カイエンとベアードも期待に満ちた目をこちらへ向けている。
「申し訳ありませんが、ラギオス様たちを連れて歩くと目立ちすぎます。王城には多くの貴族たちが訪れておりますからね。貴族に目を向けられると大変です」
「それなら、普通の人が入れない区画ならどう? 地下室とかさ」
「地下室ですか? そのようなところに行ってもつまらないと思いますが……」
「ダメならここでお昼寝する」
俺のお昼寝宣言にバルトが考え始めた。今までその存在は知っていたけど、一度も行ったことがなかったんだよね、地下室。
レナードお兄様の話では、この城の地下室は相当古いということだった。城ができる前からあったんじゃないかとも言っていたな。
悩むバルト。もう一押しかな? 国王陛下はおとなしくしておくように言っていたけど、部屋から出るなとは言われてないからね。実際に、召喚ギルドへ行くことも禁止されていなかったからね。
「レナードお兄様も昔、お城の地下を探検したことがあるみたいなんだよね。そのときに何か問題があったって話は聞いていないよね?」
そう言うと、バルトとレイが顔を見合わせた。二人ともまだ若いから、レナードお兄様が地下探検をした当時はまだこの城で働いていなかったかもしれない。
だが、俺の護衛騎士になっているからには、立ち入り禁止区画についてはしっかりと教えられているはずである。そして二人の反応を見るに、立ち入り禁止区画にはなっていないのだろう。
一体、地下には何があるのだろうか。結局、レナードお兄様は何があるのか教えてくれなかったんだよね。ニヤニヤしてたけどさ。
いつか地下室に行ってみろ。そこにすべてを置いてきたということなのだろう。なんだかワクワクしてきたぞ。
「分かりました。ですがその前に、地下室へ行く許可を国王陛下にいただいて参ります」
「バルト、真面目すぎ」
ネットリとした目でバルトを見たが、どうやら効果はなかったようである。レイにこの場を任せると、足早に部屋から出ていった。

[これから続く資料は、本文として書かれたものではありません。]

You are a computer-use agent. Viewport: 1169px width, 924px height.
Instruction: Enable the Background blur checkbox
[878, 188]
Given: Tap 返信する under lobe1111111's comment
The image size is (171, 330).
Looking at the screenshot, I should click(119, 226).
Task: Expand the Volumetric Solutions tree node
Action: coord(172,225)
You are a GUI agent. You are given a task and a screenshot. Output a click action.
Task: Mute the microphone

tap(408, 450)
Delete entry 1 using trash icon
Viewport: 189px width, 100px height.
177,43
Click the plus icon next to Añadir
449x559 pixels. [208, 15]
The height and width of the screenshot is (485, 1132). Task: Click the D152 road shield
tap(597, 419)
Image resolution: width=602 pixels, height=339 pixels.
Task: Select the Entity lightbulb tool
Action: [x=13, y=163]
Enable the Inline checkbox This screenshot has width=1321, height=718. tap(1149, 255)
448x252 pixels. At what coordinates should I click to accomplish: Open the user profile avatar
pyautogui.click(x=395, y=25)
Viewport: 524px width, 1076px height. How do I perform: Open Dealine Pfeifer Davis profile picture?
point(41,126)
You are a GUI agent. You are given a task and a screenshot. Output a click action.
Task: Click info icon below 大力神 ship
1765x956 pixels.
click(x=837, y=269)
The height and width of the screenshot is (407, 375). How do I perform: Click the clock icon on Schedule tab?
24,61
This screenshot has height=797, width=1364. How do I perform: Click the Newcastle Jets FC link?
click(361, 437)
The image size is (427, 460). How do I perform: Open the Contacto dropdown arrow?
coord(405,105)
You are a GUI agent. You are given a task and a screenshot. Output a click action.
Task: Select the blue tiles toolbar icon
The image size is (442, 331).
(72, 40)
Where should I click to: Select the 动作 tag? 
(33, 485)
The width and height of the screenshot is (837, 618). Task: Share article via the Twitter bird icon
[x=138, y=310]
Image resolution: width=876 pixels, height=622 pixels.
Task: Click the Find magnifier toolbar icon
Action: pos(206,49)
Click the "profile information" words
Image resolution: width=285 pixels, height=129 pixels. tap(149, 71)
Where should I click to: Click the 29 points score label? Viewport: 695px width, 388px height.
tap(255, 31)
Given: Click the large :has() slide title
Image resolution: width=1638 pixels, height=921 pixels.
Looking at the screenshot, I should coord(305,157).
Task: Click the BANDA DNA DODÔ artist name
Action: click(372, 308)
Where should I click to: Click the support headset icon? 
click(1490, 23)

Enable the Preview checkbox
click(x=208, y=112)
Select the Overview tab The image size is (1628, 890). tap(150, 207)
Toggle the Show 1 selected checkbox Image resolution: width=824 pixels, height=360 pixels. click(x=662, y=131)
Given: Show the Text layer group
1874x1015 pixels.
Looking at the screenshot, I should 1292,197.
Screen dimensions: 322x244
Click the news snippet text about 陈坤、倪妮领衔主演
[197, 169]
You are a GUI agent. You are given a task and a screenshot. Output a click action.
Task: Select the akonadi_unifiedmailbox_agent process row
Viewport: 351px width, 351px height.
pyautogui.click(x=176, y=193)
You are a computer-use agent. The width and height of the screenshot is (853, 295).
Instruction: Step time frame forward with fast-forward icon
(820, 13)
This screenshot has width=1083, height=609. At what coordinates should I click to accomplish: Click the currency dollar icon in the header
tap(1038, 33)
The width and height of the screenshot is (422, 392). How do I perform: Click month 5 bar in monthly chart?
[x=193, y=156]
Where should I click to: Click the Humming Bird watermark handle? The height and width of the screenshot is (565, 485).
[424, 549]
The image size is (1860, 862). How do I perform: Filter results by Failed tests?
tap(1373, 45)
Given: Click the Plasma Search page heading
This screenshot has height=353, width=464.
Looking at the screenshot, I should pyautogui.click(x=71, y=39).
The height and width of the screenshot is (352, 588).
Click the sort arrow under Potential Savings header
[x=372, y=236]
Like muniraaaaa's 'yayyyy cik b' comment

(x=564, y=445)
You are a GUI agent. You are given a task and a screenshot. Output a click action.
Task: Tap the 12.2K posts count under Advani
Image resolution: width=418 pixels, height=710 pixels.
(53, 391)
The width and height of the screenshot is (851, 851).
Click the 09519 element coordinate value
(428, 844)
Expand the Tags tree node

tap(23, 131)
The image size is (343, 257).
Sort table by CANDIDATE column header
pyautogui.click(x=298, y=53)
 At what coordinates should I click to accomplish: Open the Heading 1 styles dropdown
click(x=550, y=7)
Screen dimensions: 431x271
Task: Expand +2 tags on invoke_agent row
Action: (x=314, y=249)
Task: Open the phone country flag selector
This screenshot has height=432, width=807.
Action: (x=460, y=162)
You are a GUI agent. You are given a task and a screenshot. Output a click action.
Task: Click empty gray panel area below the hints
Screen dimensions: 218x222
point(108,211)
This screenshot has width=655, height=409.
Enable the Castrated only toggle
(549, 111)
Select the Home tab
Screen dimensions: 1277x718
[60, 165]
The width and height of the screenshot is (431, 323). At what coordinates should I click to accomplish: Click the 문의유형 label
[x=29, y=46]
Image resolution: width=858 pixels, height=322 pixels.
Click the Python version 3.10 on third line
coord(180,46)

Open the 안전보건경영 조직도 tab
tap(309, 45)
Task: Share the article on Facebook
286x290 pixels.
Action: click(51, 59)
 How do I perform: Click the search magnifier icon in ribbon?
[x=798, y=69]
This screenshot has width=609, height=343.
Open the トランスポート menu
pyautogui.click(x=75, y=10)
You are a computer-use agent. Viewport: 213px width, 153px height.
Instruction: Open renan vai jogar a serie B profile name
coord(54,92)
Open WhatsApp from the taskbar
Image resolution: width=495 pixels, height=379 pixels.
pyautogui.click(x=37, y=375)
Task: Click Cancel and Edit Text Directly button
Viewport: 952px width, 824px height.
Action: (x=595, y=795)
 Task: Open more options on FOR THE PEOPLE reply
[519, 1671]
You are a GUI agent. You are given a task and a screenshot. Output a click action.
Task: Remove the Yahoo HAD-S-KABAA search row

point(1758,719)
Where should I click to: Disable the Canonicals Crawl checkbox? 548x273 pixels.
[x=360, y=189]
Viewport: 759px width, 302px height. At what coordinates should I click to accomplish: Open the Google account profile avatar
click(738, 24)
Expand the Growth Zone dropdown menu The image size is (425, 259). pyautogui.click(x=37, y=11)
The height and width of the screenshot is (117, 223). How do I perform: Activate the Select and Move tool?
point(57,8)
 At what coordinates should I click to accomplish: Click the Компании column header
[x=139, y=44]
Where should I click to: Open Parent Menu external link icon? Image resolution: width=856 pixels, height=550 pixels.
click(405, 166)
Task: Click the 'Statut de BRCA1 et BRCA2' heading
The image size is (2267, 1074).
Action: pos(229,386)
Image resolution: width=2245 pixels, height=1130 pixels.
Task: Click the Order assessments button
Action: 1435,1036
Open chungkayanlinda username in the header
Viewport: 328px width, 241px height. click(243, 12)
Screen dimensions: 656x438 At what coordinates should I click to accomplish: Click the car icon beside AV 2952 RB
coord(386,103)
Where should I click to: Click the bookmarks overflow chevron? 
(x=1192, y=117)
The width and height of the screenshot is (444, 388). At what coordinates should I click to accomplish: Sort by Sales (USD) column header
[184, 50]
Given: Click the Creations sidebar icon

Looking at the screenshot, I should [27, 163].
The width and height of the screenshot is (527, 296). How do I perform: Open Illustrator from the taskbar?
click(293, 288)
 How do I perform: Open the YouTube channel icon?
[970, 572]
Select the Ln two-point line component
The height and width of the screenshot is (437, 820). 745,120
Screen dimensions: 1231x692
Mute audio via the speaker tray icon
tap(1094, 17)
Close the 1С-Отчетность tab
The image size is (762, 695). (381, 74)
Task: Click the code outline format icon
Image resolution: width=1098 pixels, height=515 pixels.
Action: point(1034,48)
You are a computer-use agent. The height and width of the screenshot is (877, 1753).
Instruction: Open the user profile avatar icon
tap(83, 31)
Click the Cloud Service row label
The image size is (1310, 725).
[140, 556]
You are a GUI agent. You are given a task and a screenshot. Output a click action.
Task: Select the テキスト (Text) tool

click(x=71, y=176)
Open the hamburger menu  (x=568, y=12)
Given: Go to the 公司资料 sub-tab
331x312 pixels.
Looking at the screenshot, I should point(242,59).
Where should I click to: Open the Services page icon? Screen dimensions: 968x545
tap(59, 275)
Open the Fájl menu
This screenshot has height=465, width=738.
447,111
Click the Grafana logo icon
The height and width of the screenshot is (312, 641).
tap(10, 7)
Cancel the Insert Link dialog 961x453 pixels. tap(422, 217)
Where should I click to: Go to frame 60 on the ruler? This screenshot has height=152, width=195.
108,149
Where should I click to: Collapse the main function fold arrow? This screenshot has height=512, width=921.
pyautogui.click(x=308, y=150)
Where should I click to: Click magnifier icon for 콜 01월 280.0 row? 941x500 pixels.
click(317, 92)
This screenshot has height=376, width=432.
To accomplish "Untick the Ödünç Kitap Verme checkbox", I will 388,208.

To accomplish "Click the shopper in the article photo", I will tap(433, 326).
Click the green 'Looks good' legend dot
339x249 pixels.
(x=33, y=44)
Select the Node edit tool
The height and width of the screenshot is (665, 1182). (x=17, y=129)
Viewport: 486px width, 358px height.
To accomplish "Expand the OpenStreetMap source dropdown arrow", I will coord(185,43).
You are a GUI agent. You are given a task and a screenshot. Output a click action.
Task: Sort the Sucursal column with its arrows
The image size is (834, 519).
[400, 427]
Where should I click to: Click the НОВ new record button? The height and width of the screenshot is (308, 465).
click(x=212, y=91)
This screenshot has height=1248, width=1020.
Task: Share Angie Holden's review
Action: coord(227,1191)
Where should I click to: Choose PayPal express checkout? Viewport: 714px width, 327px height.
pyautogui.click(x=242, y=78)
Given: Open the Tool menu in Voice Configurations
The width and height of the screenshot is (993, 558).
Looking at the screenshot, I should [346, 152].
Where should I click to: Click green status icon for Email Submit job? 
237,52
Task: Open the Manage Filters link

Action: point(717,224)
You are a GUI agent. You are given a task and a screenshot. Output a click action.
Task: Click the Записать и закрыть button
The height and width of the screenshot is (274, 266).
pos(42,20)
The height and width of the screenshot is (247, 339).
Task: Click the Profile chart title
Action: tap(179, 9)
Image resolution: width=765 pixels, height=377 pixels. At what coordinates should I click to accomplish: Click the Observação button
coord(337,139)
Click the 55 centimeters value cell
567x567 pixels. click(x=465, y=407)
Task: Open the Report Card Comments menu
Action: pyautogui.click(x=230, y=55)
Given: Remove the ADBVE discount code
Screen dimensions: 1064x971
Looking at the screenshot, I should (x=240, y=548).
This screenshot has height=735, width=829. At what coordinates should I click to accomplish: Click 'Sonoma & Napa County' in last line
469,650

もしかすると、俺の知らないところでお父様からきつく言われているのかもしれないな。二人には申し訳ないことをしてしまったのかもしれない。
「レイ、もしかして、俺が原因で国王陛下に怒られた?」
「いえ、そのようなことはありませんが、ルーファス様が何かいつもとは違う行動を起こそうとしているときは報告するようにときつく言われました」
「なんかごめん」
「ルーファス様が謝ることなど何もありません。ルーファス様のご意向を最大限かなえるのが、我々の仕事ですから」
忠義に厚いレイは雲一つない青空のような澄んだ目で俺を見つめながらそう言った。
うーん、レイ目線ではそういう解釈になるのか。さすがは俺の信者だ。バルトは俺が思っている以上に苦労しているのかもしれないな。今度、胃薬をプレゼントしておこう。